## How to complete this task:
Could every line of the data be printed exactly as it reads?
[Information supplied Boundary: Start]
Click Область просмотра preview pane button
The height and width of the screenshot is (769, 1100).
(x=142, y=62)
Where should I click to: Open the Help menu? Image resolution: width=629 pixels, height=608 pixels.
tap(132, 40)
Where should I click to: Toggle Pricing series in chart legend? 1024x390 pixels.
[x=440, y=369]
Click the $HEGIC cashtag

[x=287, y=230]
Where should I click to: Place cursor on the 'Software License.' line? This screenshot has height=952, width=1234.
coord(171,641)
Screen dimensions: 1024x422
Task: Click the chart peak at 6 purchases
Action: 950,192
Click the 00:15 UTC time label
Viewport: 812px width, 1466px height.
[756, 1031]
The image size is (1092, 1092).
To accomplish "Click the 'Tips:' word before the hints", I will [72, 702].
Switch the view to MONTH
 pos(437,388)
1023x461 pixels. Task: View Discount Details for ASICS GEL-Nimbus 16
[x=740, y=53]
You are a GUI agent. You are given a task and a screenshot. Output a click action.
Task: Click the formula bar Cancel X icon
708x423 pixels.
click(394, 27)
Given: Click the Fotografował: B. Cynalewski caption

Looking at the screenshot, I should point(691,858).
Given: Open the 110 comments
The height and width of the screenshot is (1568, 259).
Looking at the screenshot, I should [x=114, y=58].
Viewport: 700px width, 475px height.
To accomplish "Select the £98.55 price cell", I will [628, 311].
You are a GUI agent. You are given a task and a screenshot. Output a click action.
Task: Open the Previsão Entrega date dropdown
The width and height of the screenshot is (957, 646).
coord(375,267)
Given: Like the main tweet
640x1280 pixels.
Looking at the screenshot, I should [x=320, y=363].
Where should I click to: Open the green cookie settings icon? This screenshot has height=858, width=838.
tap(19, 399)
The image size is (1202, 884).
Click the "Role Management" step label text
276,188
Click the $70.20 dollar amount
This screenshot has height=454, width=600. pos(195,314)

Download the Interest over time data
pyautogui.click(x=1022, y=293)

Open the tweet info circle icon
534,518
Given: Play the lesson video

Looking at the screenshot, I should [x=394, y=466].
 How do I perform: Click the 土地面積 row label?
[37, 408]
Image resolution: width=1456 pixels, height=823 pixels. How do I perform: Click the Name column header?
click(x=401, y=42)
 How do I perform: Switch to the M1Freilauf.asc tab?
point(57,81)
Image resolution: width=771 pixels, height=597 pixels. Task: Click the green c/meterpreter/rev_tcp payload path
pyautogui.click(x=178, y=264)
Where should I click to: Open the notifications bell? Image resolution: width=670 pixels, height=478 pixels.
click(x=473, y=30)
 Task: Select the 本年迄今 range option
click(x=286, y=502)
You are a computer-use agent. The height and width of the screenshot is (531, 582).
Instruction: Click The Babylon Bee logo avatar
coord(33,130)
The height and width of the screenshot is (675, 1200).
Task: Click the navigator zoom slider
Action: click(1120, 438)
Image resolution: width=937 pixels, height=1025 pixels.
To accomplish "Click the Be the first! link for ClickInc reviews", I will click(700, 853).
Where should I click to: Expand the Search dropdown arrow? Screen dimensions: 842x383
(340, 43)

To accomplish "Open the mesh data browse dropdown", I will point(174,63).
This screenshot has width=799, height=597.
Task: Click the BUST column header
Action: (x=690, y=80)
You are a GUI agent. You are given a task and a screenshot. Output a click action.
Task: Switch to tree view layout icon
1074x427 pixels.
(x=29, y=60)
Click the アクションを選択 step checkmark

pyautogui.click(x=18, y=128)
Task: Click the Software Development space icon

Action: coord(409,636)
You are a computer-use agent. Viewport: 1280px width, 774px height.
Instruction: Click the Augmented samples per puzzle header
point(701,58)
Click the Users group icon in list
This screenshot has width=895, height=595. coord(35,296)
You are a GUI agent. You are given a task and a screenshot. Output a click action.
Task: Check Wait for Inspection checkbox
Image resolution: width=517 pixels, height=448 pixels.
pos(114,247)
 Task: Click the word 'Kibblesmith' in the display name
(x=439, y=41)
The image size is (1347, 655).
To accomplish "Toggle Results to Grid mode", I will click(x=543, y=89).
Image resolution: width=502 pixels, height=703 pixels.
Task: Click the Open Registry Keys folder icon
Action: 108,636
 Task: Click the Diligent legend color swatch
[Information supplied Boundary: End]
## Solution for this problem:
Click Область просмотра preview pane button
The height and width of the screenshot is (769, 1100).
(x=142, y=62)
Where should I click to: Open the Help menu? Image resolution: width=629 pixels, height=608 pixels.
tap(132, 40)
Where should I click to: Toggle Pricing series in chart legend? 1024x390 pixels.
[x=440, y=369]
Click the $HEGIC cashtag

[x=287, y=230]
Where should I click to: Place cursor on the 'Software License.' line? This screenshot has height=952, width=1234.
coord(171,641)
Screen dimensions: 1024x422
Task: Click the chart peak at 6 purchases
Action: 950,192
Click the 00:15 UTC time label
Viewport: 812px width, 1466px height.
[756, 1031]
The image size is (1092, 1092).
To accomplish "Click the 'Tips:' word before the hints", I will [72, 702].
Switch the view to MONTH
 pos(437,388)
1023x461 pixels. Task: View Discount Details for ASICS GEL-Nimbus 16
[x=740, y=53]
You are a GUI agent. You are given a task and a screenshot. Output a click action.
Task: Click the formula bar Cancel X icon
708x423 pixels.
click(394, 27)
Given: Click the Fotografował: B. Cynalewski caption

Looking at the screenshot, I should point(691,858).
Given: Open the 110 comments
The height and width of the screenshot is (1568, 259).
Looking at the screenshot, I should [x=114, y=58].
Viewport: 700px width, 475px height.
To accomplish "Select the £98.55 price cell", I will [628, 311].
You are a GUI agent. You are given a task and a screenshot. Output a click action.
Task: Open the Previsão Entrega date dropdown
The width and height of the screenshot is (957, 646).
coord(375,267)
Given: Like the main tweet
640x1280 pixels.
Looking at the screenshot, I should [x=320, y=363].
Where should I click to: Open the green cookie settings icon? This screenshot has height=858, width=838.
tap(19, 399)
The image size is (1202, 884).
Click the "Role Management" step label text
276,188
Click the $70.20 dollar amount
This screenshot has height=454, width=600. pos(195,314)

Download the Interest over time data
pyautogui.click(x=1022, y=293)

Open the tweet info circle icon
534,518
Given: Play the lesson video

Looking at the screenshot, I should [x=394, y=466].
 How do I perform: Click the 土地面積 row label?
[37, 408]
Image resolution: width=1456 pixels, height=823 pixels. How do I perform: Click the Name column header?
click(x=401, y=42)
 How do I perform: Switch to the M1Freilauf.asc tab?
point(57,81)
Image resolution: width=771 pixels, height=597 pixels. Task: Click the green c/meterpreter/rev_tcp payload path
pyautogui.click(x=178, y=264)
Where should I click to: Open the notifications bell? Image resolution: width=670 pixels, height=478 pixels.
click(x=473, y=30)
 Task: Select the 本年迄今 range option
click(x=286, y=502)
You are a computer-use agent. The height and width of the screenshot is (531, 582).
Instruction: Click The Babylon Bee logo avatar
coord(33,130)
The height and width of the screenshot is (675, 1200).
Task: Click the navigator zoom slider
Action: click(1120, 438)
Image resolution: width=937 pixels, height=1025 pixels.
To accomplish "Click the Be the first! link for ClickInc reviews", I will click(700, 853).
Where should I click to: Expand the Search dropdown arrow? Screen dimensions: 842x383
(340, 43)

To accomplish "Open the mesh data browse dropdown", I will point(174,63).
This screenshot has width=799, height=597.
Task: Click the BUST column header
Action: (x=690, y=80)
You are a GUI agent. You are given a task and a screenshot. Output a click action.
Task: Switch to tree view layout icon
1074x427 pixels.
(x=29, y=60)
Click the アクションを選択 step checkmark

pyautogui.click(x=18, y=128)
Task: Click the Software Development space icon

Action: coord(409,636)
You are a computer-use agent. Viewport: 1280px width, 774px height.
Instruction: Click the Augmented samples per puzzle header
point(701,58)
Click the Users group icon in list
This screenshot has width=895, height=595. coord(35,296)
You are a GUI agent. You are given a task and a screenshot. Output a click action.
Task: Check Wait for Inspection checkbox
Image resolution: width=517 pixels, height=448 pixels.
pos(114,247)
 Task: Click the word 'Kibblesmith' in the display name
(x=439, y=41)
The image size is (1347, 655).
To accomplish "Toggle Results to Grid mode", I will click(x=543, y=89).
Image resolution: width=502 pixels, height=703 pixels.
Task: Click the Open Registry Keys folder icon
Action: 108,636
 Task: Click the Diligent legend color swatch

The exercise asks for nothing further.